Using the listing below, extract each line that has the word "agent" in it.

···

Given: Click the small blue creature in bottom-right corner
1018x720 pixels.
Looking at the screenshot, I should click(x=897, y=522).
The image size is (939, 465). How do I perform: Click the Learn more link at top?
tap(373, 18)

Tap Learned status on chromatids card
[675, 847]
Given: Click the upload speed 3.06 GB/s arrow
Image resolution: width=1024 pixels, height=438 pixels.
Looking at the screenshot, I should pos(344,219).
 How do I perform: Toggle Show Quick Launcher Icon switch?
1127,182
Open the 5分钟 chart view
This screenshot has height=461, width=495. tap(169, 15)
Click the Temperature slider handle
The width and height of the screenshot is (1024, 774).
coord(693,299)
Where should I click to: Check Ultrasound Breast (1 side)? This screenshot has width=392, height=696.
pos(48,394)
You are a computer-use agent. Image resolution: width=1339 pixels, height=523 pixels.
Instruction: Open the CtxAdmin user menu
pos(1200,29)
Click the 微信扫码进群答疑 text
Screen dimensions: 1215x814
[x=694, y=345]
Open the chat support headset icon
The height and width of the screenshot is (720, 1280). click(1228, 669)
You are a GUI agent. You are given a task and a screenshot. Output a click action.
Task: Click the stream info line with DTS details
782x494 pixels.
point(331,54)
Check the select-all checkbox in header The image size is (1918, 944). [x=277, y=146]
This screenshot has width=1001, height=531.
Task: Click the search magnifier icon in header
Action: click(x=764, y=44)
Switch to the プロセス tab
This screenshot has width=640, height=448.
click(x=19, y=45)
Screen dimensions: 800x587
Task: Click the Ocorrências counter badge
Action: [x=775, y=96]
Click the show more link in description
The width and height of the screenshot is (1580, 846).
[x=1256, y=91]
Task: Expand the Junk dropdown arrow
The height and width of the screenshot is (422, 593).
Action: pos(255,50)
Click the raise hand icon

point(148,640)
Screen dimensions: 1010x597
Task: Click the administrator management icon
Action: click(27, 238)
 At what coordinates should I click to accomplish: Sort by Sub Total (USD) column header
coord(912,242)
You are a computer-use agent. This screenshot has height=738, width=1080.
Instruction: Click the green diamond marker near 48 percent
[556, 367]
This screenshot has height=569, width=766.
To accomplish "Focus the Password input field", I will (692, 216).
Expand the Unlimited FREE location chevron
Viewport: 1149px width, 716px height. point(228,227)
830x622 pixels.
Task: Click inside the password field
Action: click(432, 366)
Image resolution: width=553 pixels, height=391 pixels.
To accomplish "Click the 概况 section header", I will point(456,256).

···

Answer box:
You are a computer-use agent. Image resolution: width=1339 pixels, height=523 pixels.
You are a GUI agent. You are given a task and a screenshot. Output a click action.
You are a computer-use agent. This screenshot has height=738, width=1080.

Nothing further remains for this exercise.